## Try it:
Write the records out again, precisely as they stand.

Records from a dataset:

════════

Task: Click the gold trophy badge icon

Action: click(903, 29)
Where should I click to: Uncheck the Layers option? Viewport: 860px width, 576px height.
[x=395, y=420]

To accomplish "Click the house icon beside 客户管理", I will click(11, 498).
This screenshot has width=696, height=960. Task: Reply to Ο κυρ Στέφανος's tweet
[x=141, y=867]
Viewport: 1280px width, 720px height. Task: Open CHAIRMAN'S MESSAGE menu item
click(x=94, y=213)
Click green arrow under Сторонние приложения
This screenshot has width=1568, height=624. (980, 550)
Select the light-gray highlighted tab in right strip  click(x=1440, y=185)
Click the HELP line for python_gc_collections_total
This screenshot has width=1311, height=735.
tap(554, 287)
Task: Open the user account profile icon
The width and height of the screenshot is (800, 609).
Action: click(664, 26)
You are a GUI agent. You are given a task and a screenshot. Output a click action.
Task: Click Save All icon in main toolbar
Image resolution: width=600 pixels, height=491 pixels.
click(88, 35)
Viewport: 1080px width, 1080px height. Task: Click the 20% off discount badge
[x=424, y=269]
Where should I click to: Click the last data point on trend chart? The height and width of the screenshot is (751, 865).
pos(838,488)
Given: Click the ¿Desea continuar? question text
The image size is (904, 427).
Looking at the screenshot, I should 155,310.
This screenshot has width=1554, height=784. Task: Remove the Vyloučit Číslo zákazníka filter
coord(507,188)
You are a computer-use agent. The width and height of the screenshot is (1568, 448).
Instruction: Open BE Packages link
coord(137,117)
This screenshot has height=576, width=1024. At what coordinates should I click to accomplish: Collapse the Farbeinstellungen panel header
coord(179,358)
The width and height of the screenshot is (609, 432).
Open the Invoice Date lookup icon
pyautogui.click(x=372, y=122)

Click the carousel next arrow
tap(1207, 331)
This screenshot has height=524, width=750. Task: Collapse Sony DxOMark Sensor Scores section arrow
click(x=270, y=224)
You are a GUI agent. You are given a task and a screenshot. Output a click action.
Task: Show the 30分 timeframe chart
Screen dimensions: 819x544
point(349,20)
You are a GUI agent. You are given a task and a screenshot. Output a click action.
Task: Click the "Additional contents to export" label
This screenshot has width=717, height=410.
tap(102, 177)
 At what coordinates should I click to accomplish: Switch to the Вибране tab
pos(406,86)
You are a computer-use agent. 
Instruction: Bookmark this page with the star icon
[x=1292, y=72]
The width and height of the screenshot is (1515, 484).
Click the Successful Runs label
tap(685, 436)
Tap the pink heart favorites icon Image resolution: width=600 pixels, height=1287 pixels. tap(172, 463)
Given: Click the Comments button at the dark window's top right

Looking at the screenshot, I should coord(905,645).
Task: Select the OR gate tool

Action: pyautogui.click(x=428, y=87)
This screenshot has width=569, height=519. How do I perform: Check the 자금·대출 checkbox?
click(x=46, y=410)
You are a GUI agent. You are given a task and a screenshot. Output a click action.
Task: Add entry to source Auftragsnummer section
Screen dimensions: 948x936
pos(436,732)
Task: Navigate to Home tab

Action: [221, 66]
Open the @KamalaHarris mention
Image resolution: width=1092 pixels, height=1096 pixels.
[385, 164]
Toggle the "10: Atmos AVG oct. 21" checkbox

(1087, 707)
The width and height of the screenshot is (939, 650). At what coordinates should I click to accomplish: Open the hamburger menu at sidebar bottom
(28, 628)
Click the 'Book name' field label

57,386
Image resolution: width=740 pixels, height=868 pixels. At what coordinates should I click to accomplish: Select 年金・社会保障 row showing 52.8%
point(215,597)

════════

## Finished exercise:
Task: Click the gold trophy badge icon

Action: click(903, 29)
Where should I click to: Uncheck the Layers option? Viewport: 860px width, 576px height.
[x=395, y=420]

To accomplish "Click the house icon beside 客户管理", I will click(11, 498).
This screenshot has width=696, height=960. Task: Reply to Ο κυρ Στέφανος's tweet
[x=141, y=867]
Viewport: 1280px width, 720px height. Task: Open CHAIRMAN'S MESSAGE menu item
click(x=94, y=213)
Click green arrow under Сторонние приложения
This screenshot has width=1568, height=624. (980, 550)
Select the light-gray highlighted tab in right strip  click(x=1440, y=185)
Click the HELP line for python_gc_collections_total
This screenshot has width=1311, height=735.
tap(554, 287)
Task: Open the user account profile icon
The width and height of the screenshot is (800, 609).
Action: click(664, 26)
You are a GUI agent. You are given a task and a screenshot. Output a click action.
Task: Click Save All icon in main toolbar
Image resolution: width=600 pixels, height=491 pixels.
click(88, 35)
Viewport: 1080px width, 1080px height. Task: Click the 20% off discount badge
[x=424, y=269]
Where should I click to: Click the last data point on trend chart? The height and width of the screenshot is (751, 865).
pos(838,488)
Given: Click the ¿Desea continuar? question text
The image size is (904, 427).
Looking at the screenshot, I should 155,310.
This screenshot has width=1554, height=784. Task: Remove the Vyloučit Číslo zákazníka filter
coord(507,188)
You are a computer-use agent. The width and height of the screenshot is (1568, 448).
Instruction: Open BE Packages link
coord(137,117)
This screenshot has height=576, width=1024. At what coordinates should I click to accomplish: Collapse the Farbeinstellungen panel header
coord(179,358)
The width and height of the screenshot is (609, 432).
Open the Invoice Date lookup icon
pyautogui.click(x=372, y=122)

Click the carousel next arrow
tap(1207, 331)
This screenshot has height=524, width=750. Task: Collapse Sony DxOMark Sensor Scores section arrow
click(x=270, y=224)
You are a GUI agent. You are given a task and a screenshot. Output a click action.
Task: Show the 30分 timeframe chart
Screen dimensions: 819x544
point(349,20)
You are a GUI agent. You are given a task and a screenshot. Output a click action.
Task: Click the "Additional contents to export" label
This screenshot has width=717, height=410.
tap(102, 177)
 At what coordinates should I click to accomplish: Switch to the Вибране tab
pos(406,86)
You are a computer-use agent. 
Instruction: Bookmark this page with the star icon
[x=1292, y=72]
The width and height of the screenshot is (1515, 484).
Click the Successful Runs label
tap(685, 436)
Tap the pink heart favorites icon Image resolution: width=600 pixels, height=1287 pixels. tap(172, 463)
Given: Click the Comments button at the dark window's top right

Looking at the screenshot, I should coord(905,645).
Task: Select the OR gate tool

Action: pyautogui.click(x=428, y=87)
This screenshot has width=569, height=519. How do I perform: Check the 자금·대출 checkbox?
click(x=46, y=410)
You are a GUI agent. You are given a task and a screenshot. Output a click action.
Task: Add entry to source Auftragsnummer section
Screen dimensions: 948x936
pos(436,732)
Task: Navigate to Home tab

Action: [221, 66]
Open the @KamalaHarris mention
Image resolution: width=1092 pixels, height=1096 pixels.
[385, 164]
Toggle the "10: Atmos AVG oct. 21" checkbox

(1087, 707)
The width and height of the screenshot is (939, 650). At what coordinates should I click to accomplish: Open the hamburger menu at sidebar bottom
(28, 628)
Click the 'Book name' field label

57,386
Image resolution: width=740 pixels, height=868 pixels. At what coordinates should I click to accomplish: Select 年金・社会保障 row showing 52.8%
point(215,597)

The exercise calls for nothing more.